Por detrás da etiqueta "Made in Bangladesh"

Um filme para conhecer a realidade de quem trabalha nas fábricas têxteis, em condições desumanas, longe da atenção mediática. Made in Bangladesh é uma história de mulheres assinada por uma mulher, Rubaiyat Hossain.

Imagine-se a produção diária de 1650 T-shirts numa pequena fábrica em Daca, Bangladesh. Depois, imagine-se que o preço de duas ou três dessas simples T-shirts equivale a um mês de salário de um só operário - no caso, de uma operária. E, finalmente, imagine-se a cara da operária quando lhe é revelada esta perversa lógica de mercado, estando ela a viver em grandes dificuldades, a trabalhar demais e, ainda por cima, com o marido desempregado, sendo a única a sustentar a casa.

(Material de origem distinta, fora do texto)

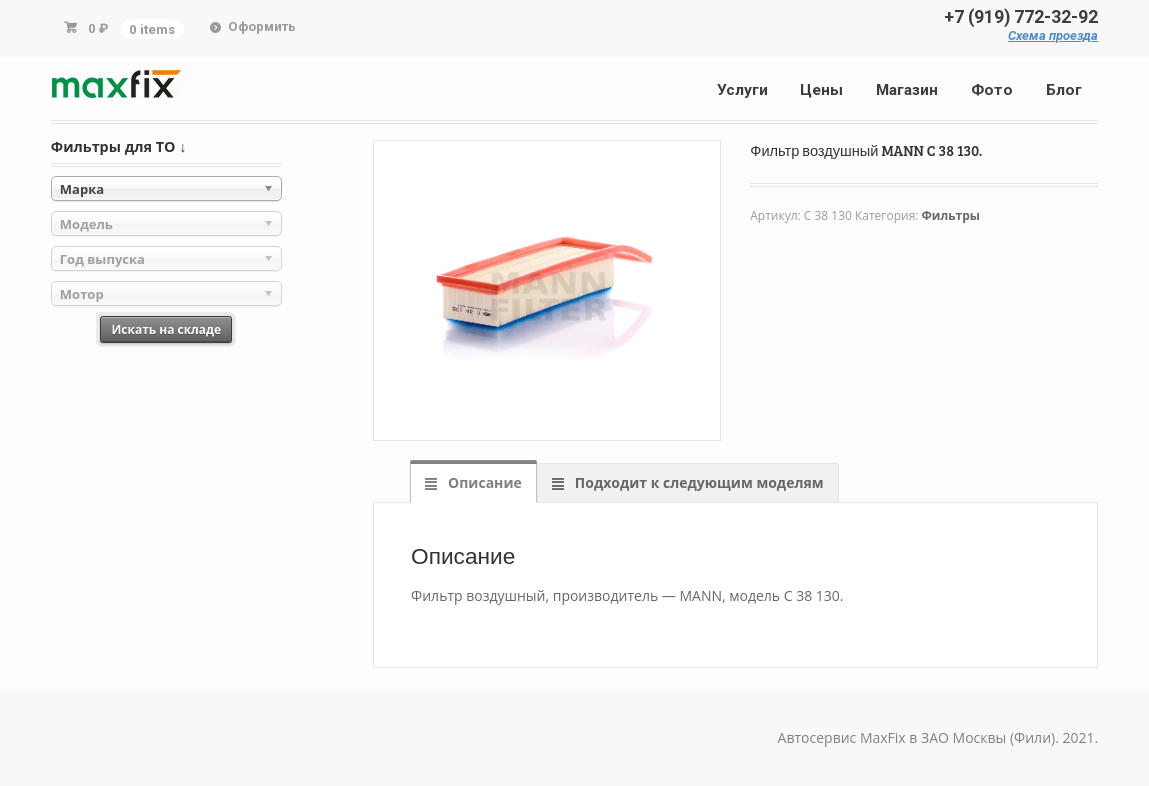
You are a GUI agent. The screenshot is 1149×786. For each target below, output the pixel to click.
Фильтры (951, 215)
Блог (1064, 90)
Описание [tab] (482, 482)
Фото (992, 90)
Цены (821, 90)
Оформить (262, 26)
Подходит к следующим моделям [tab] (697, 482)
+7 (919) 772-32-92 (1021, 17)
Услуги (742, 90)
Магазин (907, 90)
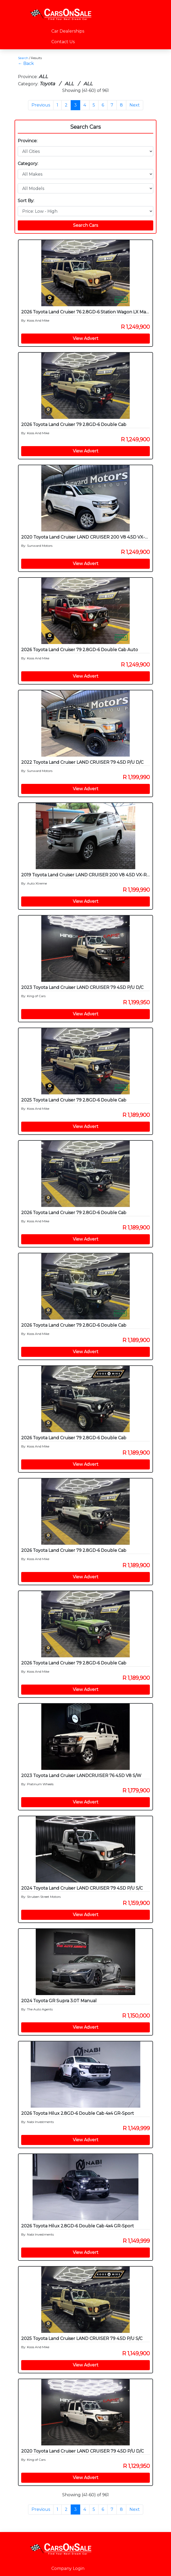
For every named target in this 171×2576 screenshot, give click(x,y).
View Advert (85, 338)
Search (23, 58)
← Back (26, 63)
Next (134, 105)
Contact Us (63, 41)
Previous (41, 105)
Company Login (67, 2568)
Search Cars (85, 127)
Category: (28, 163)
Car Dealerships (67, 31)
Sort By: (26, 200)
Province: (27, 140)
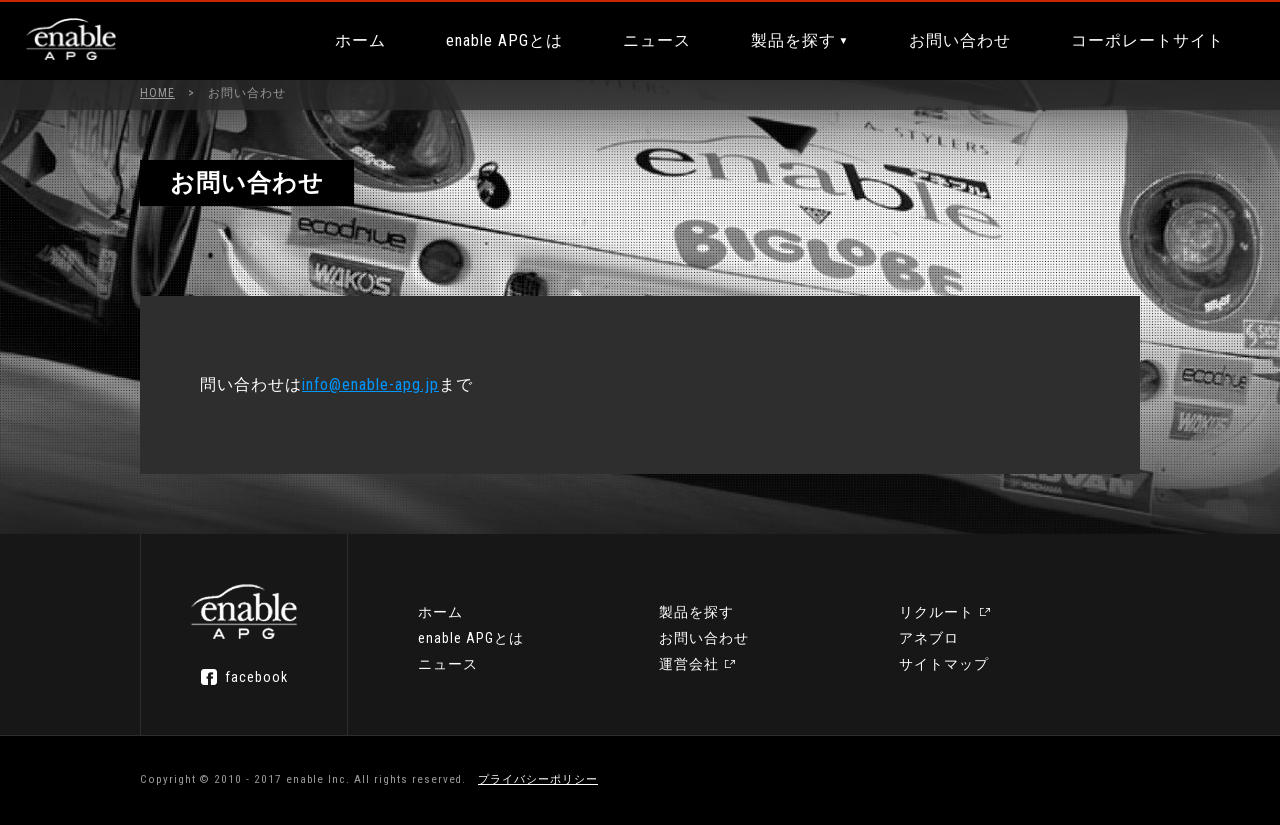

A situação descrita é a da protagonista de Made in Bangladesh, filme de Rubaiyat Hossain que dá a conhecer a realidade por detrás das etiquetas de várias peças de roupa que encontramos à venda no shopping... e no nosso guarda-roupa. Shimu (assim se chama a jovem heroína) começa a descobrir, com a ajuda de uma jornalista, que tem direitos laborais, mesmo que estes lhe sejam completamente vedados pelos capatazes da fábrica onde trabalha. Pouco a pouco, ela, que é uma das melhores costureiras ali, vai juntando algumas das suas colegas e fazendo crescer a consciência de que é possível lutar por esses direitos de forma concreta, isto é, com a criação de um sindicato.

Naturalmente, o seu caminho estará cheio de obstáculos, dentro do sistema e da própria casa - o marido não apoia qualquer ideia de emancipação -, mas é a imagem pura da persistência e união feminina que interessa à lente de Hossain. Até porque Made in Banglandesh assenta num discurso genuinamente feminista, que procura, pelos seus meios, expor a condição das mulheres no Bangladesh. E fá-lo, desde logo, sublinhando os traços de uma cultura sexista, tanto do ponto de vista social como doméstico.

Em termos de tecido dramático, o filme apresenta algumas fragilidades, nomeadamente no aspeto demasiado funcional dos diálogos, muitas vezes sem nada mais a tratar do que o(s) seu(s) tema(s). Porém, não ficamos indiferentes às imagens, à honestidade refletida nos olhos da protagonista e à urgência do que é retratado. Algo que persiste no ouvido e na retina: o som agressivo das máquinas de costura a trabalhar em simultâneo e as cores vivas e intensas dos tecidos que abundam.

Coproduzido pelo Bangladesh, França, Dinamarca e Portugal (Midas Filmes), este é um olhar social de verdadeiro cunho feminino, que aponta as atenções para um cenário oculto, praticamente ausente da agenda mediática.